Bellis passen sehr gut in die erste Reihe von Blumenbeeten. Sie werden gern als Grabbepflanzung verwendet und sehen dekorativ in Pflanzschalen oder Balkonkästen aus. Sie lassen sich hervorragend mit anderen Frühlingsblühern, wie Tulpen, Narzissen oder Veilchen kombinieren. Nicht selten verwildern sie im Rasen.

Die langstieligen Sorten eignen sich als Schnittblumen für die Vase. Viele Bellis-Arten finden als Heilmittel oder in der Kosmetikindustrie Verwendung. Die Blüten, Blätter und Knospen sind essbar und können für Salate oder als Dekoration dienen.

Pflanzung

Das Gänseblümchen bevorzugt sonnige bis halbschattige Plätze. In tiefem Schatten lässt die Blüte sichtbar nach.

Es wächst eigentlich auf jedem normalen Gartenboden, nur zu sauer sollte er nicht sein. Besonders gut gedeiht es auf gut gelockertem, mäßig nährstoffreichem Boden, der  frisch bis feucht ist.

Gänseblümchen können durch Samen vermehrt werden. Die Aussaat erfolgt im Hochsommer ins Anzucht- oder Frühbeet. Die Samen nur leicht mit Erde bedecken, da es sich um Lichtkeimer handelt. Im Herbst können die Sämlinge mit einem Pflanzabstand von circa 20 cm an ihren endgültigen Standort gepflanzt werden. Die Neupflanzungen sollten im Winter unbedingt durch eine Lage Reisig vor Frost geschützt werden. Alternativ können sie auch im Frühbeet überwintern und erst zu Frühjahrsbeginn ausgepflanzt werden.

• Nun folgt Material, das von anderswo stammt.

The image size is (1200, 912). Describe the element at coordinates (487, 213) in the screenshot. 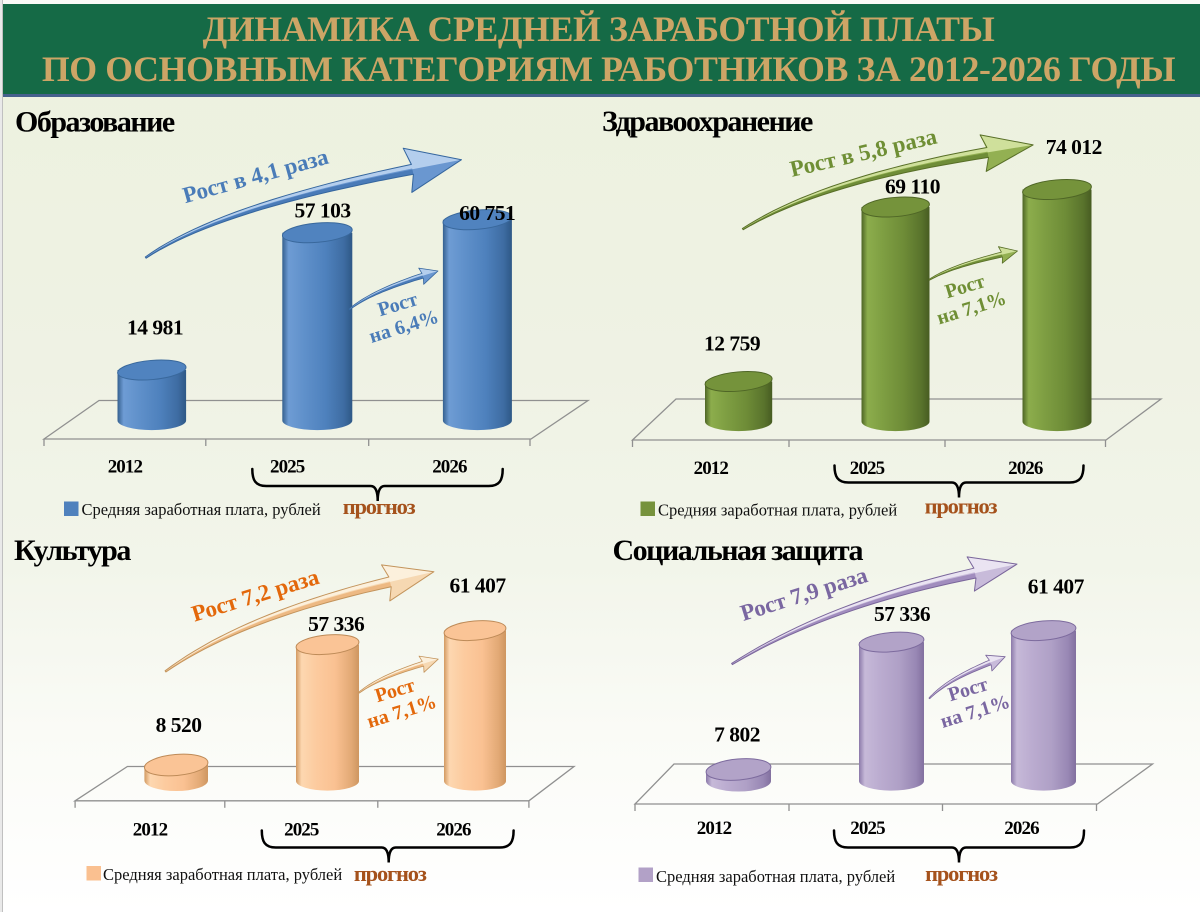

Gänseblümchen und ihre zahlreichen Züchtungen vermehren sich auch durch Selbstaussaat und verwildern gern in Rasenflächen.

Mehrjährige Sorten lassen sich auch durch Teilung vermehren. Die beste Zeit für die Teilung ist das zeitige Frühjahr bei Austriebsbeginn.

 

 

 

Pflege

Das Gänseblümchen benötigt gleichmäßige Feuchtigkeit ohne Staunässe. Bei Trockenheit also regelmäßig bewässern. Gedüngt werden muss bei normaler Gartenerde in der Regel nicht.

Sofern keine Selbstaussaat gewünscht wird, müssen die verwelkten Blütenstände regelmäßig entfernt werden. So verlängert man außerdem die Blütezeit. Denn durch den Schnitt wird die Knospenneunbildung angeregt.

Mehrjährige Sorten sollten im späten Herbst oder beginnenden Frühjahr zurückgeschnitten werden.

Neupflanzung von zweijährigen Sorten müssen im Winter vor Frost geschützt werden. Rechtzeitig mit etwas Reisig abdecken. Mehrjährige Sorten hingegen, wie einfache Gänseblümchen, benötigen keinen Winterschutz, denn sie sind winterhart.

Die zweijährigen Sorten können nach der Blüte im zweiten Standjahr entfernt und auf dem Kompost entsorgt werden.